CASE OF NADDUR v. THE REPUBLIC OF MOLDOVA

(Application no. 22939/19)

 

 

 

 

 

 

JUDGMENT

STRASBOURG

13 December 2022

 

This judgment is final but it may be subject to editorial revision.


In the case of Naddur v. the Republic of Moldova,


The European Court of Human Rights (Second Section), sitting as a Committee composed of:

          Jovan Ilievski, President,
          Lorraine Schembri Orland,
          Diana Sârcu, judges,
and Dorothee von Arnim, Deputy Section Registrar,


Having regard to:


the application (no. 22939/19) against the Republic of Moldova lodged with the Court under Article 34 of the Convention for the Protection of Human Rights and Fundamental Freedoms (“the Convention”) on 12 April 2019 by a Ukrainian national, Mr Issam Naddur, born in 1966 and living in Kiev (“the applicant”), who was represented by Mr I. Cernolev, a lawyer practising in Chișinău;


the decision to give notice of the application to the Moldovan Government (“the Government”), represented by their Agent, Mr O. Rotari;


the decision of the Ukrainian Government not to avail themselves of their right to intervene in the proceedings in accordance with Article 36 § 1 of the Convention and Rule 44 § 1 (b) of the Rules of Court;


the parties’ observations;


Having deliberated in private on 22 November 2022,


Delivers the following judgment, which was adopted on that date:

SUBJECT MATTER OF THE CASE


1.  The case mainly concerns the reversal of a judgment of a first instance court by which the applicant was acquitted and his conviction on appeal without hearing anew any witnesses or the victim.

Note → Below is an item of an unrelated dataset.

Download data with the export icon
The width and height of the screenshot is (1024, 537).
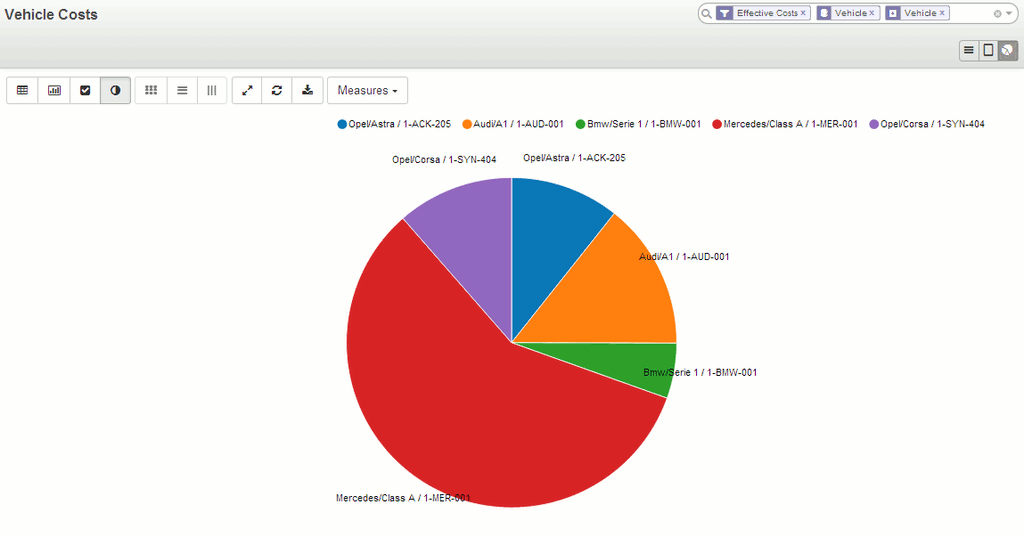(307, 90)
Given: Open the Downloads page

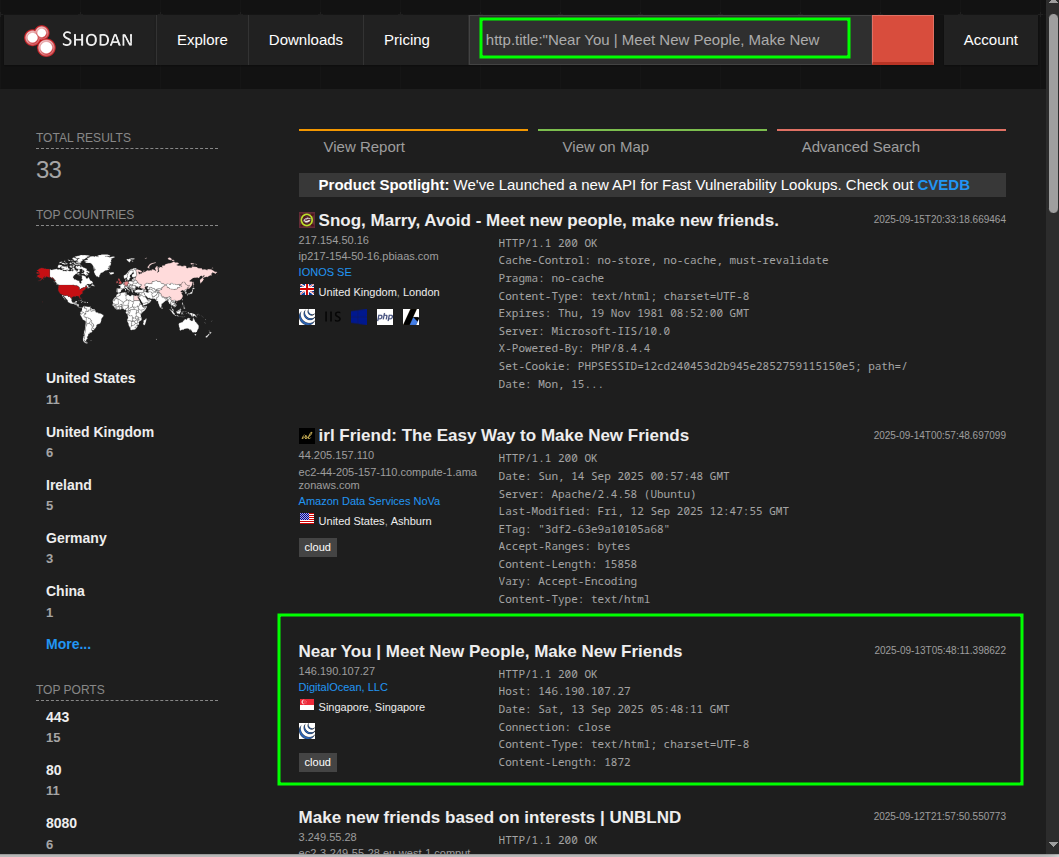Looking at the screenshot, I should 306,40.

2.  The applicant was initially charged with fraud. It was alleged that he had been part of a group of persons who had defrauded a foreign businessperson of a large amount of money.

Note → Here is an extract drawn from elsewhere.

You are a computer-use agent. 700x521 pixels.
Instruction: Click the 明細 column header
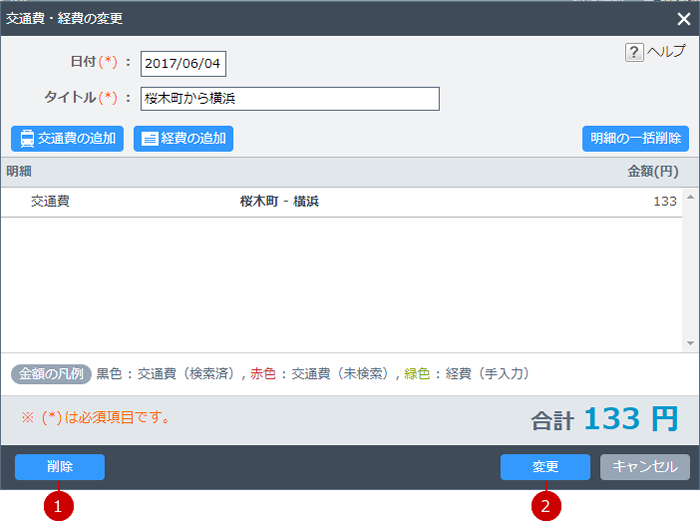coord(20,172)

3.  After hearing the victim, the applicant and numerous witnesses and examining all the available evidence, the first instance court acquitted the applicant.


4.  The Chișinău Court of Appeal reversed the above judgment and found the applicant guilty as charged. In so doing, it did not hear anew any witnesses or the victim but merely read out their statements from the case-file. Contrary to the view expressed by the first instance court, the Court of Appeal considered that these statements confirmed the applicant’s guilt.


5.  The applicant lodged an appeal on points of law arguing, inter alia, that the Court of Appeal had failed to conduct a fully-fledged hearing by hearing anew the witnesses as required by the Code of Criminal Procedure before reversing his acquittal. The Supreme Court of Justice dismissed the applicant’s appeal on points of law and upheld the above judgment.


6.  The applicant complained, in particular, under Article 6 § 1 of the Convention that the criminal proceedings against him had been unfair because the Court of Appeal had convicted him without hearing the witnesses anew.

THE COURT’S ASSESSMENT

I.         ALLEGED VIOLATION OF ARTICLE 6 § 1 OF THE CONVENTION


7.  The Court notes that the applicant’s said complaint under Article 6 § 1 is not manifestly ill-founded within the meaning of Article 35 § 3 (a) of the Convention or inadmissible on any other ground. It must therefore be declared admissible.


8.  The Government submitted that the proceedings were fair and in accordance with Article 6 § 1 of the Convention.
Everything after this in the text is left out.